Мими смотрит во все глаза. Она никогда не видела голые бедра Дугласа. Думала все эти месяцы, увидит ли. Его страсть читается так же открыто, как удивление, когда они делят между собой холодный шоколадный шейк. Но он лишь раз положил ей руку на затылок и на большее не решался. Почему – непонятно. Мими решила, что во всем виновата какая-то военная рана. Теперь она смотрит, как его раздевают на глазах у ошарашенной толпы. Нога открыта воздуху, костлявая и белая, почти безволосая – морщинистые бедра мужчины куда старше Мими. Потом – другая нога, и вот джинсы повисают на поясе рваным стягом. В ход идет перцовый баллончик – смесь капсаицина с газом «Сирень».

Люди кричат:

– Он же прикован к месту. Он не может сдвинуться!

– Чего вы от него хотите?

Полицейский подносит баллончик Дугласу между ног и нажимает на кнопку.
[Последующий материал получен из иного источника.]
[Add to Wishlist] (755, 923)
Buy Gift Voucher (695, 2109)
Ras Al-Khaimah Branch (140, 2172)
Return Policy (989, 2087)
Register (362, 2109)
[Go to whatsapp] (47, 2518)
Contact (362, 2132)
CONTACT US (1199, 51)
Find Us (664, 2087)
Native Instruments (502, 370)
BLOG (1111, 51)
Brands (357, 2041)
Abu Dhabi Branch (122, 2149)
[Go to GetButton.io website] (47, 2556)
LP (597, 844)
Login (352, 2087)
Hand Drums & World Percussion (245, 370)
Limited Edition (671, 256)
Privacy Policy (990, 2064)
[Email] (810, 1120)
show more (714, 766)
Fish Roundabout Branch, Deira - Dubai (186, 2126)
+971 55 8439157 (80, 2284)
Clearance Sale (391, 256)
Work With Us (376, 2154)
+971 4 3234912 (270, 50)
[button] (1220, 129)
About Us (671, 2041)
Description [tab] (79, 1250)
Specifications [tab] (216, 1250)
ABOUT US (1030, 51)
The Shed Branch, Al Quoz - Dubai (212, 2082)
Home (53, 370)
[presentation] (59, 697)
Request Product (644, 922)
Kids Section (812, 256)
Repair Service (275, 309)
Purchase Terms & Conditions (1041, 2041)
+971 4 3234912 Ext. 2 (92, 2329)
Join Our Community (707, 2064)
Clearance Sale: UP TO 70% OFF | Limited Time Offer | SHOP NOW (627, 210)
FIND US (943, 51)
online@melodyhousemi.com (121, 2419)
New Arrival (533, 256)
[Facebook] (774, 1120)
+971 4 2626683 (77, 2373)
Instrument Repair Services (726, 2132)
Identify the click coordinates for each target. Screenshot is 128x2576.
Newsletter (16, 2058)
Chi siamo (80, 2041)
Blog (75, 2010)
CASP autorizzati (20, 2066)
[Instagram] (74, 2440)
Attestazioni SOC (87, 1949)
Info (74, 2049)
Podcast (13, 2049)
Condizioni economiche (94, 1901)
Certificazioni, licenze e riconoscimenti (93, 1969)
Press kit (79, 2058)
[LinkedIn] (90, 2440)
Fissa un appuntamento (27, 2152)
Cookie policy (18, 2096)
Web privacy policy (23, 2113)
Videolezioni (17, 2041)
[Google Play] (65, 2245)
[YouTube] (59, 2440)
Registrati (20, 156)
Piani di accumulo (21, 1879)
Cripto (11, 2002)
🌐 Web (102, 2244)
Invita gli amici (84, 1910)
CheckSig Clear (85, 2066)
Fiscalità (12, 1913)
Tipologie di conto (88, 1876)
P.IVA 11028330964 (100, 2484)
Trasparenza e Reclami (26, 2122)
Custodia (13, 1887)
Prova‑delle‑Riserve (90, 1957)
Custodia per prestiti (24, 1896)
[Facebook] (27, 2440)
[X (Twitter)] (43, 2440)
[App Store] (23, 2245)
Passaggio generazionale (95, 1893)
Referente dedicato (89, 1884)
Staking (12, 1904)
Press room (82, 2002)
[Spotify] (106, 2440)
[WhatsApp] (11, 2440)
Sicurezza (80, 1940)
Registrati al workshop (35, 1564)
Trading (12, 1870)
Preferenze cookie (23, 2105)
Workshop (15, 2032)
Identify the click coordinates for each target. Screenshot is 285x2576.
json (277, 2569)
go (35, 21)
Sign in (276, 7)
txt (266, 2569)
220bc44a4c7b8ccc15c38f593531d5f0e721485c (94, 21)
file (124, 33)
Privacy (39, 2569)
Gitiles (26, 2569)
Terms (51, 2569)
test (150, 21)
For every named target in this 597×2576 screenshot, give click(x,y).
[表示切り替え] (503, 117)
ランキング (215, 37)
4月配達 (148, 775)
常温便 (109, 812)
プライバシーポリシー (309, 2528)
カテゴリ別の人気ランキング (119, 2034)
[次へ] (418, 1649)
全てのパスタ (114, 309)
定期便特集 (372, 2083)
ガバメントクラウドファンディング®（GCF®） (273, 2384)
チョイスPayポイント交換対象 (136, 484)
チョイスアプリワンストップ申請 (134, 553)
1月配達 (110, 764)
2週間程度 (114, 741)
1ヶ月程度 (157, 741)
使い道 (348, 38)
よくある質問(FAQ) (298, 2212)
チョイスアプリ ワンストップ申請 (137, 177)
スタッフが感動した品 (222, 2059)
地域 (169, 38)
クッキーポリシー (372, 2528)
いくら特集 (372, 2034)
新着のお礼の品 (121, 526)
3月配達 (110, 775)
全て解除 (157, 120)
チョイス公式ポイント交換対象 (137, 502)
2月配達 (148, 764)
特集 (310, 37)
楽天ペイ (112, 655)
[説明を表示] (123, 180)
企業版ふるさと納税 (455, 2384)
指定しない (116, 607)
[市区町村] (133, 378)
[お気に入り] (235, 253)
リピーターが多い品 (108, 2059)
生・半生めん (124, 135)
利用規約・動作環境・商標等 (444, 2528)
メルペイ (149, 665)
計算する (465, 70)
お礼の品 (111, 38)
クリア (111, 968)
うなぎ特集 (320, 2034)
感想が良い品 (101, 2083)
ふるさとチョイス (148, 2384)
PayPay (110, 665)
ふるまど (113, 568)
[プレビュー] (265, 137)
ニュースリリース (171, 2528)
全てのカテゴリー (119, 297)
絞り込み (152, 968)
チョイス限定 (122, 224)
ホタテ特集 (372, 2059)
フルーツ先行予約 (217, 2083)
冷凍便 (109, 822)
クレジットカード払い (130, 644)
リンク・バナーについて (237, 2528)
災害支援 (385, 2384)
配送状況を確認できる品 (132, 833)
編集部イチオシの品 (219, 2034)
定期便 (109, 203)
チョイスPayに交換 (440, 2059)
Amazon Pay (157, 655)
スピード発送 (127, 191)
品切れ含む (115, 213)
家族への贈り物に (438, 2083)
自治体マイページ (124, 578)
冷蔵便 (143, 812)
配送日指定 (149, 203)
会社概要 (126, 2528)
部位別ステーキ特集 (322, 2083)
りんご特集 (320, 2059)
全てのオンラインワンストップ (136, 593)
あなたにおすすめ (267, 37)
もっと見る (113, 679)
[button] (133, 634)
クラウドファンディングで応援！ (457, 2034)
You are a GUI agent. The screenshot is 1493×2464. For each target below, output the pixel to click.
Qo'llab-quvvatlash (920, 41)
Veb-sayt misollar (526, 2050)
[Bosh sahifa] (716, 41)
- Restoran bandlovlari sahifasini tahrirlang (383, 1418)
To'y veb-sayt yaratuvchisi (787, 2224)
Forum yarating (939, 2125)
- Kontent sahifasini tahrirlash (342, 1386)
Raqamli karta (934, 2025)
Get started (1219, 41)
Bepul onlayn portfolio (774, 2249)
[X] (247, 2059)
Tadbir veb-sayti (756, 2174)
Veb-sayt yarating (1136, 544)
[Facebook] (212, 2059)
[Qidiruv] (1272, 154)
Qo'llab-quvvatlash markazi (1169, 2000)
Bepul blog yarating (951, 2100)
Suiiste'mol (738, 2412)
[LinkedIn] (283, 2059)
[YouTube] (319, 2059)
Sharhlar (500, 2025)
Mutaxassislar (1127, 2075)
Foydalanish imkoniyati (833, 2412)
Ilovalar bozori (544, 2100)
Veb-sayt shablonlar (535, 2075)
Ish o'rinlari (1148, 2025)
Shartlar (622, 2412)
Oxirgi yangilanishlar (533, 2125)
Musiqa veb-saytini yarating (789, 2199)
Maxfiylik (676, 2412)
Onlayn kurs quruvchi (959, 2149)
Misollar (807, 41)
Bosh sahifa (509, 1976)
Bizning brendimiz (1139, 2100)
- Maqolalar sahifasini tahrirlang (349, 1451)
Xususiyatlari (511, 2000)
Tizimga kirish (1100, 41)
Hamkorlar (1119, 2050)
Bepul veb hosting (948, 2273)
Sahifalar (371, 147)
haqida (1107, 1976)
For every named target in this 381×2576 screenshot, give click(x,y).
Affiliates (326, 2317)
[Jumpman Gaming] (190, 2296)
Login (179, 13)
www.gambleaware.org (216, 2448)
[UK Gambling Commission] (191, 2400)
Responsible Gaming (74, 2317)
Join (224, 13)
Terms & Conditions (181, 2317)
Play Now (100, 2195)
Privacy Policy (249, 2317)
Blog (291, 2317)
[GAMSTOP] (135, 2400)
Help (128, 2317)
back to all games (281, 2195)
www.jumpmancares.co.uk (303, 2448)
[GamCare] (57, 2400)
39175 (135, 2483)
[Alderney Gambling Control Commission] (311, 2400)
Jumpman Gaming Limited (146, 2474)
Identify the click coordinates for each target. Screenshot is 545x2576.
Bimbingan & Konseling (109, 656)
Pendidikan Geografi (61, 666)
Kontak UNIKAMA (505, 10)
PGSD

Член и яйца охватывает жидкое пламя – коктейль, равный нескольким миллионам сковиллей. Дуглас висит, болтается на наручниках, дышит мелкими глотками:

– Ч, ч, черт…

– Вашу ж мать. Он не может сдвинуться. Отстаньте от него!

Мими разворачивается посмотреть, кто кричит. Лесоруб, низкий и бородатый, как разгневанный гном из книжки братьев Гримм.

– Сними наручники, – приказывает полицейский. Слова закупоривают рот Дугласа. Не выходит ничего, кроме такого низкого стона, как в первые полсекунды воздушной тревоги. Полицейские брызжут снова. Мирно сидевшие протестующие начинают бунтовать. Мими в ярости вскакивает. Кричит то, что через час даже не вспомнит. Вокруг нее встают остальные. Собираются у дерева пленника. Полиция расталкивает их обратно. Дугласу снова поливают промежность. Он стонет еще выше.

– Сними наручники – и можешь спуститься. Все просто.

Он пытается что-то выговорить. Внизу кто-то кричит.

– Да дайте ему сказать, вы, животные!

Полицейский придвигается и разбирает шепот:

– Я уронил ключ.

Дугласа срезают и спускают с дерева, как Иисуса с креста. Мими к нему не подпускают.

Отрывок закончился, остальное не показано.